[RFC PATCH resend 1/6] ptrace: Keep mm around after exit_mm() for __ptrace_may_access()

Jann Horn <jannh@xxxxxxxxxx> · Sat, 17 Oct 2020 01:09:10 +0200

__ptrace_may_access() checks can happen on target tasks that are in the
middle of do_exit(), past exit_mm(). At that point, the ->mm pointer has
been NULLed out, and the mm_struct has been mmput().

Unfortunately, the mm_struct contains the dumpability and the user_ns in
which the task last went through execve(), and we need those for
__ptrace_may_access(). Currently, that problem is handled by failing open:
If the ->mm is gone, we assume that the task was dumpable. In some edge
cases, this could potentially expose access to things like
/proc/$pid/fd/$fd of originally non-dumpable processes.
(exit_files() comes after exit_mm(), so the file descriptor table is still
there when we've gone through exit_mm().)

One way to fix this would be to move mm->user_ns and the dumpability state
over into the task_struct. However, that gets quite ugly if we want to
preserve existing semantics because e.g. PR_SET_DUMPABLE and commit_creds()
would then have to scan through all tasks sharing the mm_struct and keep
them in sync manually - that'd be a bit error-prone and overcomplicated.

(Moving these things into the signal_struct is not an option because that
is kept across executions, and pre-execve co-threads will share the
signal_struct that is also used by the task that has gone through
execve().)

I believe that this patch may be the least bad option to fix this - keep
the mm_struct (but not process memory) around with an mmgrab() reference
from exit_mm() until the task goes away completely.

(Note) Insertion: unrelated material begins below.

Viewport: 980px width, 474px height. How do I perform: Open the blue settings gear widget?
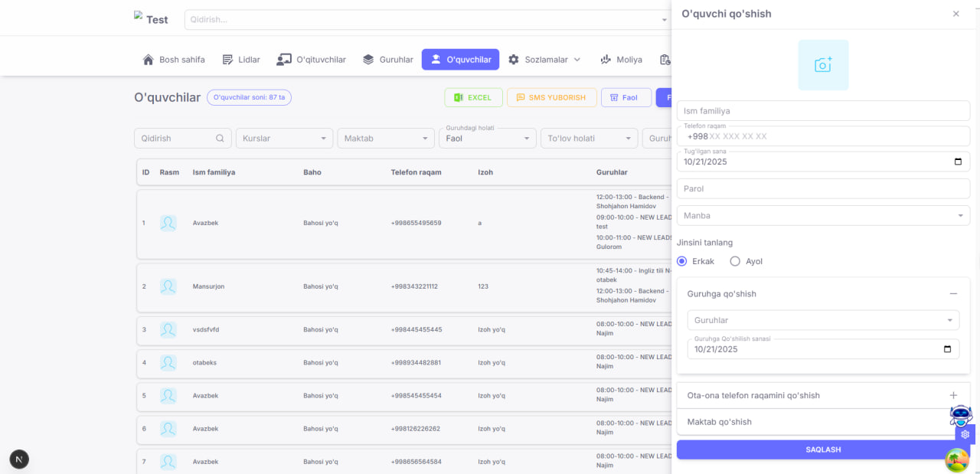[x=965, y=434]
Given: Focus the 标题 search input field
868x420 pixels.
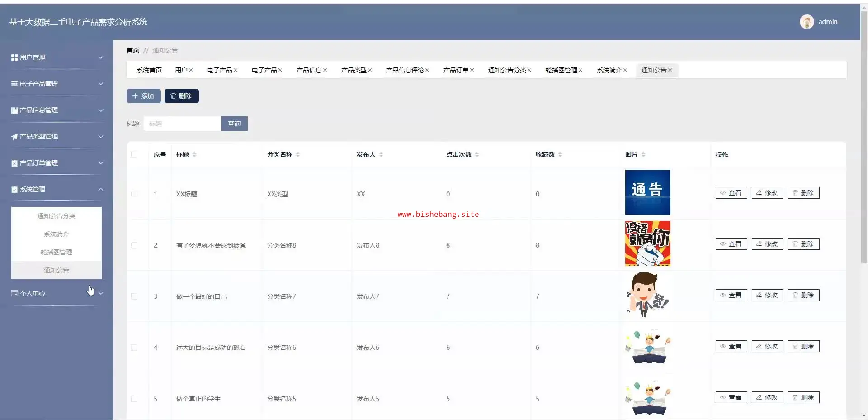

Note that this moves free_task() down in order to make mmdrop_async()
available without a forward declaration.

Cc: stable@xxxxxxxxxxxxxxx
Fixes: bfedb589252c ("mm: Add a user_ns owner to mm_struct and fix ptrace permission checks")
Signed-off-by: Jann Horn <jannh@xxxxxxxxxx>
---
 include/linux/sched.h |  8 +++++++
 kernel/exit.c         |  2 ++
 kernel/fork.c         | 54 ++++++++++++++++++++++---------------------
 kernel/ptrace.c       | 10 ++++++++
 4 files changed, 48 insertions(+), 26 deletions(-)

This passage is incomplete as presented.